Friday, December 24, 2021

2021: Endgame

Now that the year will be coming to an end in another week, 'tis time to continue the saga of movie opinions. I'm laying down my summarized views of 2021 movies I saw between Aug-Dec 2021 (My take on 2001 Jan-Jul movies HERE).

Shershaah (Hindi, Amazon Prime) As a film, this biopic comes off all too formulaic and pat, with the shallow feel of an overlong army recruitment promo rather than the emotionally involving saga of a brave warrior.
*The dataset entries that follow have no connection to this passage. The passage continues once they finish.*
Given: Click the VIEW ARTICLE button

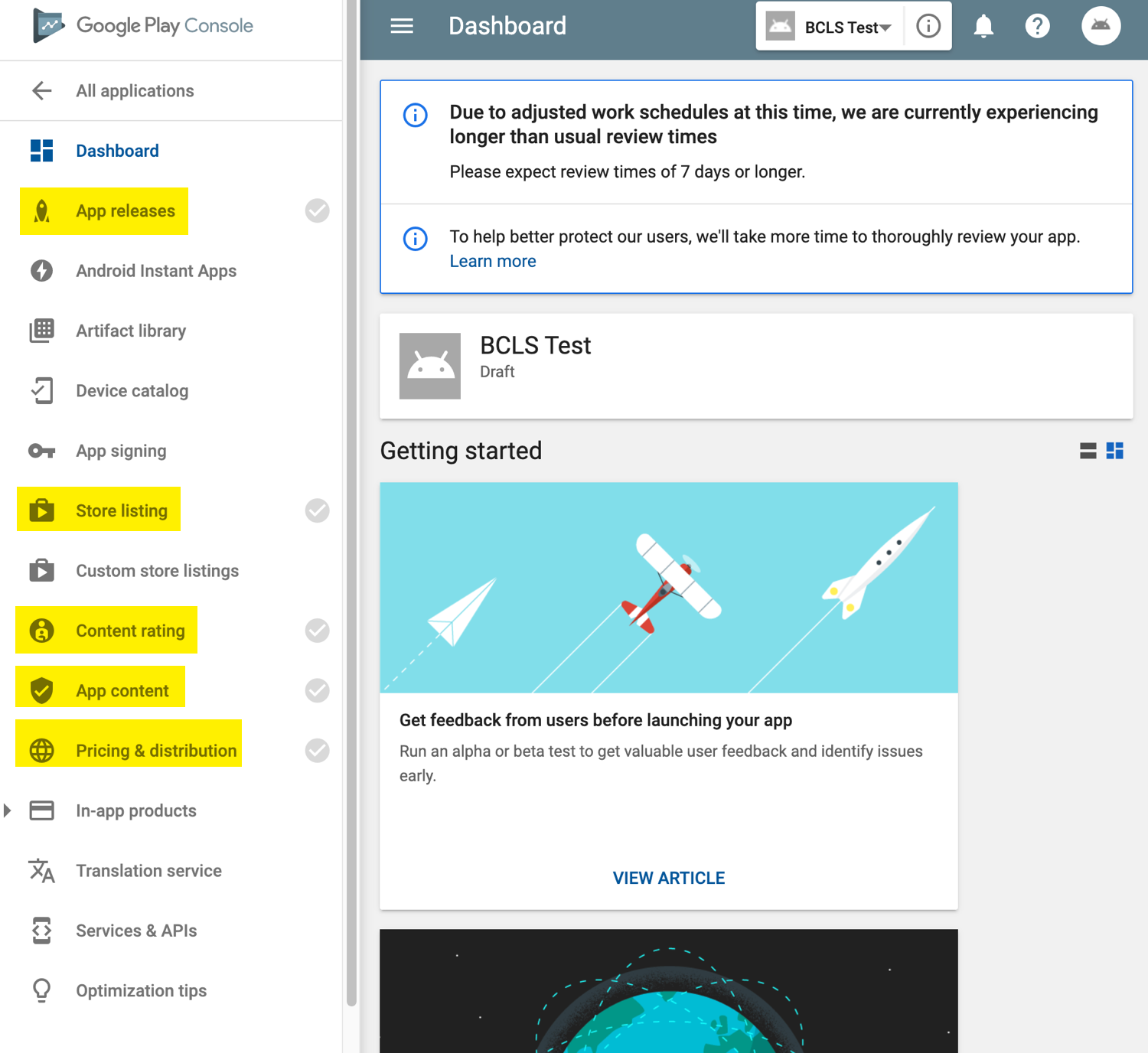Looking at the screenshot, I should [x=668, y=878].

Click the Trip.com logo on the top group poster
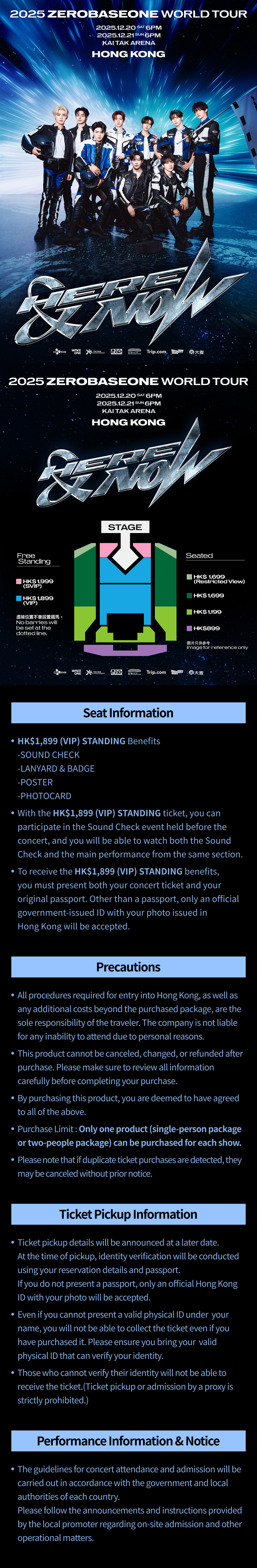point(156,352)
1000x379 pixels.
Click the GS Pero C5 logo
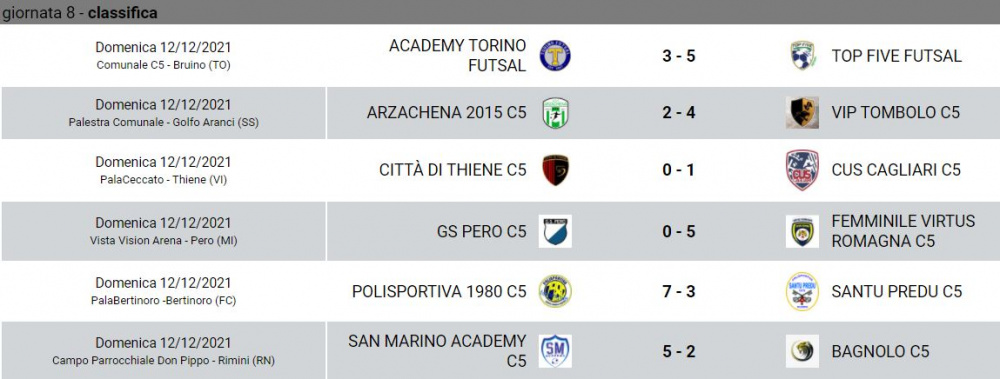[555, 231]
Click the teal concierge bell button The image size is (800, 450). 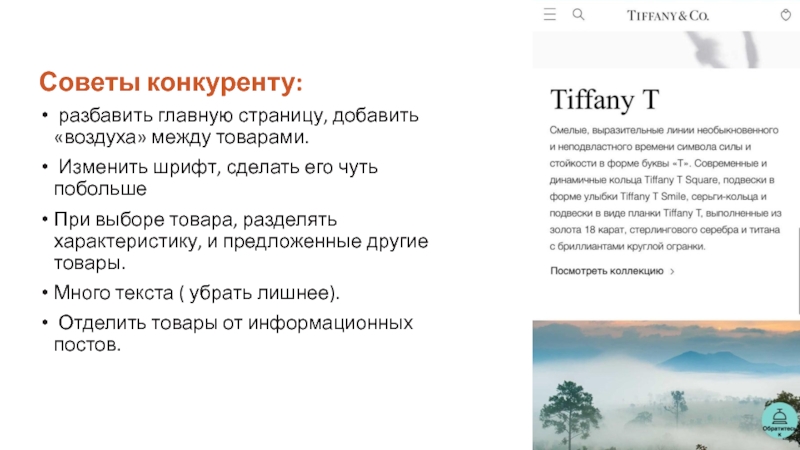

#Home (Malayalam, Amazon Prime) Shallow as an ad-film for a retirement finance plan, yet stretching to a vegetative 160 min, this one wallows in blandness. Too many characters introduced without giving them enough to do. The actors are almost uniformly solid (Indrans shines as the mild mannered indulgent father), but the script foundations are too weak and shaky for this #home to stand up. Site review HERE

Bell Bottom (Hindi, Amazon Prime) While the bulk of Bell Bottom suffers from Akshaykumarism and all that the syndrome implies, it's actually less of a wince-fest than the other movies he has done in recent past. There are occasional sequences where the film springs to life, holding true to its 70's Bollywood hailing spirit. With an actor who has less of an off-screen agenda this could have been a significantly more entertaining movie.

Aarkkariyam (Malayalam, Amazon Prime) Aarkkariyam may be described as a moral mystery with a warm humanist streak. The film errs on the side of rambling, but it is avoids unnecessary dramatics or that dreadful habit of superfluous twists that destabilize the narrative. Beautiful writing and performances make it worth recommending at least as a once-watch. Site review HERE

Shang-Chi (English, Hotstar) Up to about halfways, Shang-Chi and the Something Something was fakking boring. Even after that it never achieves greatness but Ben Kingsley has fun and the climax (with its nods to Return of the Jedi's father-son lighsaber duel) generates sufficient enthusiasm to meet the threshold for a boilerplate marvel feature.

A Ghost Waits (English) While the movie (which mixes elements of The Ghost and Mrs. Muir with Beetlejuice) was pleasant, it was never more than that. There is a sweetness to the romance element, but I felt the makers should have put more bite into the scare and humor segments and not have them be so timid / perfunctory as to be nondescript. Decent as a one-time watch (I saw it on the Arrow blu-ray).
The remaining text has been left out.